[Opening Material for this exercise section]

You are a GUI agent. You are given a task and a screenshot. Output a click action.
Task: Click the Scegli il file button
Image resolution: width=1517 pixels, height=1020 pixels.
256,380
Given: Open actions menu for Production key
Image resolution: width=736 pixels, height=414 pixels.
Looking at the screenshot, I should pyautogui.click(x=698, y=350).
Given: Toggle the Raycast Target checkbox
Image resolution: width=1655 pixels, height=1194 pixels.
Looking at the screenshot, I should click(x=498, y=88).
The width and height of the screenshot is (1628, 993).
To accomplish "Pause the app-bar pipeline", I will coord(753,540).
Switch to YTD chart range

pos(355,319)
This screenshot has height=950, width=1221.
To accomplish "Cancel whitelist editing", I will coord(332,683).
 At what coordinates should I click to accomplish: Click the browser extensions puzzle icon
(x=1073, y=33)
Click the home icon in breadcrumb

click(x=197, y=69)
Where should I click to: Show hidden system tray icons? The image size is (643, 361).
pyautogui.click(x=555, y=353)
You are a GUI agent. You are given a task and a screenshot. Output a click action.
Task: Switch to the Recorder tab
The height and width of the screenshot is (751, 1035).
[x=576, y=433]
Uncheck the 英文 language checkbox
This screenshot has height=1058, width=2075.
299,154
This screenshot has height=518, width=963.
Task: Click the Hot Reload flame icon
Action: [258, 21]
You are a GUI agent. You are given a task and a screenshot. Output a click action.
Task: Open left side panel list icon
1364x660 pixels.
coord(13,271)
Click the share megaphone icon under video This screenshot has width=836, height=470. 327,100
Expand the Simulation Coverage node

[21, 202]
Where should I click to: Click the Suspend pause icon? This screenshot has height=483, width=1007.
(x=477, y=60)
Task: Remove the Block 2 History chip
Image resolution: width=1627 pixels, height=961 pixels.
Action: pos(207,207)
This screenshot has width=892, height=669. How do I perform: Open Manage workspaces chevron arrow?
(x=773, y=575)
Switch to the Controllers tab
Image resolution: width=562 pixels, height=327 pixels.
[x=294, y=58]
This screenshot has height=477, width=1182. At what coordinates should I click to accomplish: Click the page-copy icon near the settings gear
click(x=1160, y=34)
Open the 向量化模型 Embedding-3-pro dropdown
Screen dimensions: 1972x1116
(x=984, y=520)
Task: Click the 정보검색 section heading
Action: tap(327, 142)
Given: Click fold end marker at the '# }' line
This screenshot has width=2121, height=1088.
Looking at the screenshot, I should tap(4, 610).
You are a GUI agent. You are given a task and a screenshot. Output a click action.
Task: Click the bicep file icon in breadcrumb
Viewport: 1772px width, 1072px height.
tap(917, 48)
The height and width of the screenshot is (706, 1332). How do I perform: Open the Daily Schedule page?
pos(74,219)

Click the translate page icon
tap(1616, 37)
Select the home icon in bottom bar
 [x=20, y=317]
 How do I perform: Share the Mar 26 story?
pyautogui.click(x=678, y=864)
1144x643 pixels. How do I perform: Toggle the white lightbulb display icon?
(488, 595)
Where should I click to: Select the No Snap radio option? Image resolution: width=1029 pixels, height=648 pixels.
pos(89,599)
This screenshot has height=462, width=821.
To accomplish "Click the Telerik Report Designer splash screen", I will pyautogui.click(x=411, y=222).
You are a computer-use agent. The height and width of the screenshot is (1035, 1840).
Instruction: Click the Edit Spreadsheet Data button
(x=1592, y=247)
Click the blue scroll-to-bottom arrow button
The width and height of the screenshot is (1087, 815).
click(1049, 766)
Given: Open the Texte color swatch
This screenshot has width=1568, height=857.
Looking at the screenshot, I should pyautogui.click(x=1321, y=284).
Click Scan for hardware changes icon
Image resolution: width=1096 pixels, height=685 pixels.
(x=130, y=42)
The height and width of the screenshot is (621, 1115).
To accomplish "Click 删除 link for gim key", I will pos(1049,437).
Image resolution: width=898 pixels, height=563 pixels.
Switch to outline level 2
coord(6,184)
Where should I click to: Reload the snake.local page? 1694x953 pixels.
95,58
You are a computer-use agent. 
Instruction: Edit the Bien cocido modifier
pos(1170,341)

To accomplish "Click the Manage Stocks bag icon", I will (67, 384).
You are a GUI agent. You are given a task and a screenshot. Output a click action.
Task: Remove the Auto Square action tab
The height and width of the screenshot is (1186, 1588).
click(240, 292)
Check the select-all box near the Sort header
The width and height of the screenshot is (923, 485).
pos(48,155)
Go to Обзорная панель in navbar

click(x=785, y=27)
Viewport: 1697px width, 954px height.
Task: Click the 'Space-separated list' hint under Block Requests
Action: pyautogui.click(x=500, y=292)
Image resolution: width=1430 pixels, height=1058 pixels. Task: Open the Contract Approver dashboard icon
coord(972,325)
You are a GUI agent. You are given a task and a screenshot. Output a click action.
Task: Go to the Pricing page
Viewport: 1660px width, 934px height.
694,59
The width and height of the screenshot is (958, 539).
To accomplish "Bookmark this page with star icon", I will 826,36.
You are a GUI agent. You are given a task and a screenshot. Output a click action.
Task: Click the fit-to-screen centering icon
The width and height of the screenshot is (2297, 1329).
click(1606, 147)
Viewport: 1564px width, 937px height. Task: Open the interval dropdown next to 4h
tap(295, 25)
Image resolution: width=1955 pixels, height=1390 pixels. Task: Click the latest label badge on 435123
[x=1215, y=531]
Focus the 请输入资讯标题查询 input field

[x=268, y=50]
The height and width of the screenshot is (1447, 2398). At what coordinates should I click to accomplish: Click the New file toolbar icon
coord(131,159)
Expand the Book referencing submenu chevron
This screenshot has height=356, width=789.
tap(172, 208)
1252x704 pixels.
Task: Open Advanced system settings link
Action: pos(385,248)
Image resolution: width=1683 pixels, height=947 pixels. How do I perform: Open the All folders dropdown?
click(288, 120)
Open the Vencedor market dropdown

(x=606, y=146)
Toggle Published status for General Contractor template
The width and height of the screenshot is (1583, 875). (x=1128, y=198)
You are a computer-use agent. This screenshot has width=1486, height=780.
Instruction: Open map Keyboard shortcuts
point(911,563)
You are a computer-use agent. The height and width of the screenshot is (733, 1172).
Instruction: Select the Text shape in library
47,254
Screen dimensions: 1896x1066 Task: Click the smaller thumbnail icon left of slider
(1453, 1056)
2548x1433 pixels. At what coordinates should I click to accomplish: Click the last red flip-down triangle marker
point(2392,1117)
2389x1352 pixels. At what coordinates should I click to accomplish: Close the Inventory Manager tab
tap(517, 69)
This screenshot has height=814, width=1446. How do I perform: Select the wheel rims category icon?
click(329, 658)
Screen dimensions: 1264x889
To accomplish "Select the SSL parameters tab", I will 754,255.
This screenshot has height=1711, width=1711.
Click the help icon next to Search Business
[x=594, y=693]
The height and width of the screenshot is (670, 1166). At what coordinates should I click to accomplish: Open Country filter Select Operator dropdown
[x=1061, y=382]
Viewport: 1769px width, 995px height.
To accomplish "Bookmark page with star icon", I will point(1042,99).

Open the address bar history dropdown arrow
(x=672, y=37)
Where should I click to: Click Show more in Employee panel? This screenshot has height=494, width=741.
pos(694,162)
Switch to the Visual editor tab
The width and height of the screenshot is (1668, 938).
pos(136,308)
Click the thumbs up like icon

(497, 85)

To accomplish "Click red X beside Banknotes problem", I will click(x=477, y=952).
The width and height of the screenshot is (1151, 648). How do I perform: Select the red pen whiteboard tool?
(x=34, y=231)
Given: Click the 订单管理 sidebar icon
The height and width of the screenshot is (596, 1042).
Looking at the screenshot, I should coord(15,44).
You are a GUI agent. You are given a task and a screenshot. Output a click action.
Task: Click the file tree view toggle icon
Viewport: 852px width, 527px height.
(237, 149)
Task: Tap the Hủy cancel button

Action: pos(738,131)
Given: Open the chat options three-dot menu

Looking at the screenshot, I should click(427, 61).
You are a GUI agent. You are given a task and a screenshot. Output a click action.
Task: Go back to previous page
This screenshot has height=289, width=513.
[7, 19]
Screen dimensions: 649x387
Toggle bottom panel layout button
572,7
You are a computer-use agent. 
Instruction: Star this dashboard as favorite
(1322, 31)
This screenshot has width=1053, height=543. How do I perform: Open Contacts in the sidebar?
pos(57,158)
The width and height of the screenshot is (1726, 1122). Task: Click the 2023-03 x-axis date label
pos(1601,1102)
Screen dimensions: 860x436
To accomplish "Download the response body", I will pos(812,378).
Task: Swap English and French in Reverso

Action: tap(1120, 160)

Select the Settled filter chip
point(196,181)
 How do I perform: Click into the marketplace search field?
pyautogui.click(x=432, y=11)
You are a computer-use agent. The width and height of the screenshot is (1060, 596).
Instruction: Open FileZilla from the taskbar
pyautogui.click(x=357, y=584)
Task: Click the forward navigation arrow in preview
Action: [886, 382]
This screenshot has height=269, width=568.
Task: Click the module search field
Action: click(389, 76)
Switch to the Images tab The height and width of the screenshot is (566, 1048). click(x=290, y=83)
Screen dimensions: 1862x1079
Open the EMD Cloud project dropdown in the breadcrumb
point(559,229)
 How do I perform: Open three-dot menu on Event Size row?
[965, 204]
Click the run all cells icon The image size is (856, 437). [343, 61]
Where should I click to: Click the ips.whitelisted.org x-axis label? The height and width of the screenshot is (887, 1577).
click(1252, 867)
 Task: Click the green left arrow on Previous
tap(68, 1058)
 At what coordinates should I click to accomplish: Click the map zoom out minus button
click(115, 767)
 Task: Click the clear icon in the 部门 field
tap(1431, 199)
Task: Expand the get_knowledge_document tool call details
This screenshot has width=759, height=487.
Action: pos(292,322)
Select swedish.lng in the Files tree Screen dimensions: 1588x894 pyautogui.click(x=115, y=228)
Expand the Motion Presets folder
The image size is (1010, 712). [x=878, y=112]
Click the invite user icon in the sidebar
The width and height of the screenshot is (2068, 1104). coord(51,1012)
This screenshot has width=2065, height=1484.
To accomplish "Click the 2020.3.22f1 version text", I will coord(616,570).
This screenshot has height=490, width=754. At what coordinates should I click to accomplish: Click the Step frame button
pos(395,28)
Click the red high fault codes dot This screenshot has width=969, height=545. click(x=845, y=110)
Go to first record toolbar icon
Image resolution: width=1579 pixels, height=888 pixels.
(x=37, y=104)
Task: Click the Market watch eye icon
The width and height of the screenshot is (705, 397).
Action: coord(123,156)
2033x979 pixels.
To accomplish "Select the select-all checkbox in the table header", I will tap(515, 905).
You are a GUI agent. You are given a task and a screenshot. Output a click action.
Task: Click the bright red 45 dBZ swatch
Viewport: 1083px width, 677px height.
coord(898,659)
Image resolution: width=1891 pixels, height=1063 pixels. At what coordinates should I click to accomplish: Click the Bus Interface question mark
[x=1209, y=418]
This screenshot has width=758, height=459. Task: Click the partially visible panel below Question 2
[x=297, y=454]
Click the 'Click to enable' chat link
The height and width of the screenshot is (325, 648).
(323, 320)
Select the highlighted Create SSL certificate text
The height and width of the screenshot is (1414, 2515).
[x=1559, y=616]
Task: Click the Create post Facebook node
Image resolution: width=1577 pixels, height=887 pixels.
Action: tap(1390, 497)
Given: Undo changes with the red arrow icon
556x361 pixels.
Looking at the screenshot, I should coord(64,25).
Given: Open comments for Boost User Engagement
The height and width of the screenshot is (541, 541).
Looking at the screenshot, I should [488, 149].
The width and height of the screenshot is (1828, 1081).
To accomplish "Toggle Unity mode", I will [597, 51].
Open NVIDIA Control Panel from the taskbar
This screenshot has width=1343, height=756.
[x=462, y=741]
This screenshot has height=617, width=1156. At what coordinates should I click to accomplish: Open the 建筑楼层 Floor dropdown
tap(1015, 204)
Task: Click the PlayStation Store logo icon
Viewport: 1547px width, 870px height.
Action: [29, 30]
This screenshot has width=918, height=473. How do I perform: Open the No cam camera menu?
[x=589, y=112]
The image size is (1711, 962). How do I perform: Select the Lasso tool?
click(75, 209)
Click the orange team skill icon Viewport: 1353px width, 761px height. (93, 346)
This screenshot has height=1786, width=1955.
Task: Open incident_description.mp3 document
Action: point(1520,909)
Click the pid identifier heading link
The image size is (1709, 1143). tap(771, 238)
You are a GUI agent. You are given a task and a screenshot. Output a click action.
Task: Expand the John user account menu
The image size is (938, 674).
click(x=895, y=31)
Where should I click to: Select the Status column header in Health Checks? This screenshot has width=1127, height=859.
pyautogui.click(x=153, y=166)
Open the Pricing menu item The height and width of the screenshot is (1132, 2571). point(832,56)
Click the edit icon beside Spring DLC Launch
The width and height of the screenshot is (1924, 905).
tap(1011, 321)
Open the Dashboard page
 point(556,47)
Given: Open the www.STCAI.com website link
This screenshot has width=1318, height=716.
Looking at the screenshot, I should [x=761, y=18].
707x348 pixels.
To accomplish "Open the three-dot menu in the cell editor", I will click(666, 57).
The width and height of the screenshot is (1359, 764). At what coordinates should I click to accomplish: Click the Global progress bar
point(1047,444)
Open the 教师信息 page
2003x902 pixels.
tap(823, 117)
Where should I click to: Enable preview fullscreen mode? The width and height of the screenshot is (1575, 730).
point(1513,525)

[Closing Material for this exercise section]

■ Description of the task ■
The lines to extract from the data above begin with the line containing "Where should I click to: Click the ips.whitelisted.org" and end with the line containing "Task: Expand the get_knowledge_document". Extract them exactly, including both.

■ Problem solution ■
Where should I click to: Click the ips.whitelisted.org x-axis label? The height and width of the screenshot is (887, 1577).
click(1252, 867)
 Task: Click the green left arrow on Previous
tap(68, 1058)
 At what coordinates should I click to accomplish: Click the map zoom out minus button
click(115, 767)
 Task: Click the clear icon in the 部门 field
tap(1431, 199)
Task: Expand the get_knowledge_document tool call details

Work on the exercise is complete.